The Controller General, Federal Fire Service (FFS), Dr Ibrahim Liman, says the service has reviewed the national fire and rescue safety code to minimise fire outbreaks in the country.

Liman said this on Sunday in Minna, at the closing ceremony of a five-day summit on the review of the safety documents.

The News Agency of Nigeria (NAN) reports that the documents reviewed during the conference include: Fire and Rescue Safety Code, National Fire Rescue Policy, Standard Operating Procedure and Federal Fire Service Rules and Regulations.

Liman said that the review was to block gaps is the guidelines and ensure that structural developers, builders, occupants of buildings or properties imbibe the fire safety regulations.

“In the code, buildings are classified and when they are classified, this will help you know the grade of materials to be used.

“The materials could be the wood, block, cement, paint or doors, because there are fire doors and paints which makes it difficult for a door or building to burn down.”

He said that the target was to reduce losses and protect investments.

He explained that the fire service standard operating procedure (SOP) review covered disaster management before, during and after, and the responsibilities of first responders during emergencies.

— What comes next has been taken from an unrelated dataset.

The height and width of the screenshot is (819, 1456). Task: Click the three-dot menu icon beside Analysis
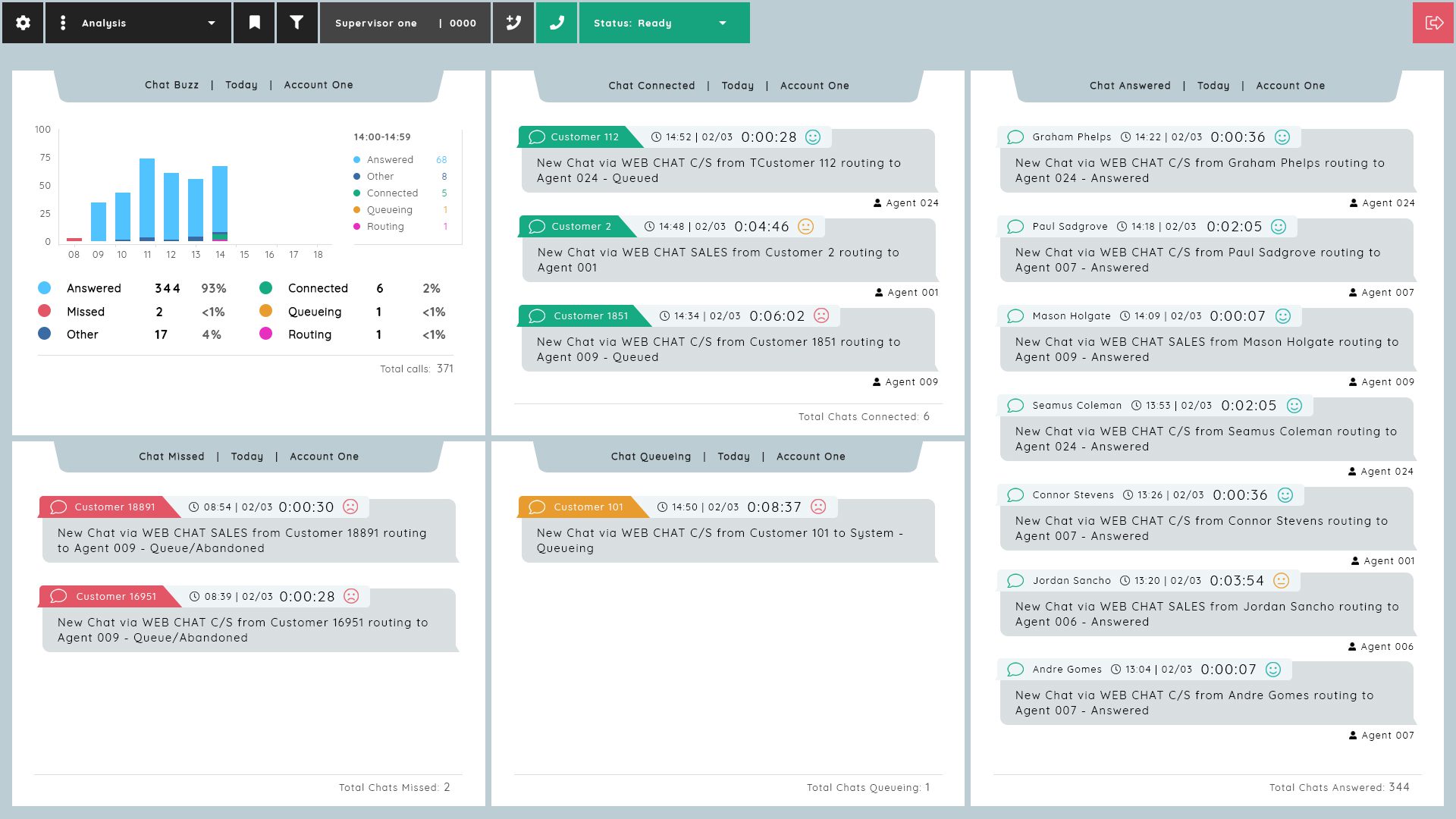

“When this is approved, every fireman will know the different types of disaster, disaster approaches and who is to lead in such disasters.

“So, everyone will be put on their toes as far as disaster management is concerned.

“The SOP isn’t only about firefighting emergency, but caters for over 100 other types of emergencies or disasters that are spelt out in the document,” he said.

Liman further explained that the fire policy had spelt out the responsibilities of state, local and federal governments in fire administration.

“We have rules and regulations which is how we check the conducts of personnel and the disciplinary committee will be like a court.

“When an officer commits an offense, the rank of the fireman will determine who is to try the offender.

“A junior officer can appeal to the CG, while a very senior officer can appeal to the honorable minister.

“When you appeal, another committee is expected to be set up to look at the case before a final decision could be taken.”

According to him, the fire service has been operating based on the Fire Service Act which only stated the composition and function of the organisation.

The CG, however, said that although the review of the fire policy, rules and regulations had been concluded, and the SOP adopted, work on the national fire safety code is still ongoing.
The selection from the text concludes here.